═════ Items

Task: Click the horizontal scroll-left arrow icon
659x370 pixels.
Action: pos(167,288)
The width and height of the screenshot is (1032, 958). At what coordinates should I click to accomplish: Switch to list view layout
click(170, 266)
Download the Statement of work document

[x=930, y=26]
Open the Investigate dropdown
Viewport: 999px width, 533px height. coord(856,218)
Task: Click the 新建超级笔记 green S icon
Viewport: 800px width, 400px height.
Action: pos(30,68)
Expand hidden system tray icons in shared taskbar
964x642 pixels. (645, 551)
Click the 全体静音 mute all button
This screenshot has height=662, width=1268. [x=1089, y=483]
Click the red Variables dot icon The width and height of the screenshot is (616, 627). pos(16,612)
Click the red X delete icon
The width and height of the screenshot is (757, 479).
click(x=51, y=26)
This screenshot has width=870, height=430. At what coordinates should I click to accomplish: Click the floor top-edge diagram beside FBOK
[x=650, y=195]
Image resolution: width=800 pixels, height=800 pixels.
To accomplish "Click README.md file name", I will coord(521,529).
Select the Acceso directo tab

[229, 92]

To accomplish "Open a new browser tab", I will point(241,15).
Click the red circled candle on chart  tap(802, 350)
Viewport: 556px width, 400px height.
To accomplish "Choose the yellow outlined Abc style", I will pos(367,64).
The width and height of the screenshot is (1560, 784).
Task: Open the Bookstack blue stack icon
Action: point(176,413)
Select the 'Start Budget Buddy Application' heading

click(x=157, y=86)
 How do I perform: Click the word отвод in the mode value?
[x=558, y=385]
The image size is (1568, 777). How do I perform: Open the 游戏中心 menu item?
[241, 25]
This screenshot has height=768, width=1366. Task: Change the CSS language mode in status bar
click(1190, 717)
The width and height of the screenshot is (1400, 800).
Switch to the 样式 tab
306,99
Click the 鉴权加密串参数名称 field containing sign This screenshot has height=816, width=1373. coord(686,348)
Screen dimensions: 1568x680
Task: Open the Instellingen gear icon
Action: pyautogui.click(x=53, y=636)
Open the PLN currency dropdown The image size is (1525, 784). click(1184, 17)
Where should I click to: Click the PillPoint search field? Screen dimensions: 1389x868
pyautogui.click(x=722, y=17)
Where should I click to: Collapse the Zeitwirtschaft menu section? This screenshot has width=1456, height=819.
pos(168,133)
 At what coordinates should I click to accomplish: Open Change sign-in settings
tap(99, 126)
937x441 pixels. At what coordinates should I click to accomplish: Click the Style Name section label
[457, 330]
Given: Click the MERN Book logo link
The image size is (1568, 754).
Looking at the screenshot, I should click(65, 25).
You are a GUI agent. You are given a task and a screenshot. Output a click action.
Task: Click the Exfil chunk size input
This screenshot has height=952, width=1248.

══════════

Objective: Format the data above as a JSON list of strings, one string per line, omitting blank lines.

Reply:
[
  "Task: Click the horizontal scroll-left arrow icon",
  "659x370 pixels.",
  "Action: pos(167,288)",
  "The width and height of the screenshot is (1032, 958). At what coordinates should I click to accomplish: Switch to list view layout",
  "click(170, 266)",
  "Download the Statement of work document",
  "[x=930, y=26]",
  "Open the Investigate dropdown",
  "Viewport: 999px width, 533px height. coord(856,218)",
  "Task: Click the 新建超级笔记 green S icon",
  "Viewport: 800px width, 400px height.",
  "Action: pos(30,68)",
  "Expand hidden system tray icons in shared taskbar",
  "964x642 pixels. (645, 551)",
  "Click the 全体静音 mute all button",
  "This screenshot has height=662, width=1268. [x=1089, y=483]",
  "Click the red Variables dot icon The width and height of the screenshot is (616, 627). pos(16,612)",
  "Click the red X delete icon",
  "The width and height of the screenshot is (757, 479).",
  "click(x=51, y=26)",
  "This screenshot has width=870, height=430. At what coordinates should I click to accomplish: Click the floor top-edge diagram beside FBOK",
  "[x=650, y=195]",
  "Image resolution: width=800 pixels, height=800 pixels.",
  "To accomplish \"Click README.md file name\", I will coord(521,529).",
  "Select the Acceso directo tab",
  "[229, 92]",
  "To accomplish \"Open a new browser tab\", I will point(241,15).",
  "Click the red circled candle on chart  tap(802, 350)",
  "Viewport: 556px width, 400px height.",
  "To accomplish \"Choose the yellow outlined Abc style\", I will pos(367,64).",
  "The width and height of the screenshot is (1560, 784).",
  "Task: Open the Bookstack blue stack icon",
  "Action: point(176,413)",
  "Select the 'Start Budget Buddy Application' heading",
  "click(x=157, y=86)",
  " How do I perform: Click the word отвод in the mode value?",
  "[x=558, y=385]",
  "The image size is (1568, 777). How do I perform: Open the 游戏中心 menu item?",
  "[241, 25]",
  "This screenshot has height=768, width=1366. Task: Change the CSS language mode in status bar",
  "click(1190, 717)",
  "The width and height of the screenshot is (1400, 800).",
  "Switch to the 样式 tab",
  "306,99",
  "Click the 鉴权加密串参数名称 field containing sign This screenshot has height=816, width=1373. coord(686,348)",
  "Screen dimensions: 1568x680",
  "Task: Open the Instellingen gear icon",
  "Action: pyautogui.click(x=53, y=636)",
  "Open the PLN currency dropdown The image size is (1525, 784). click(1184, 17)",
  "Where should I click to: Click the PillPoint search field? Screen dimensions: 1389x868",
  "pyautogui.click(x=722, y=17)",
  "Where should I click to: Collapse the Zeitwirtschaft menu section? This screenshot has width=1456, height=819.",
  "pos(168,133)",
  " At what coordinates should I click to accomplish: Open Change sign-in settings",
  "tap(99, 126)",
  "937x441 pixels. At what coordinates should I click to accomplish: Click the Style Name section label",
  "[457, 330]",
  "Given: Click the MERN Book logo link",
  "The image size is (1568, 754).",
  "Looking at the screenshot, I should click(65, 25).",
  "You are a GUI agent. You are given a task and a screenshot. Output a click action.",
  "Task: Click the Exfil chunk size input",
  "This screenshot has height=952, width=1248."
]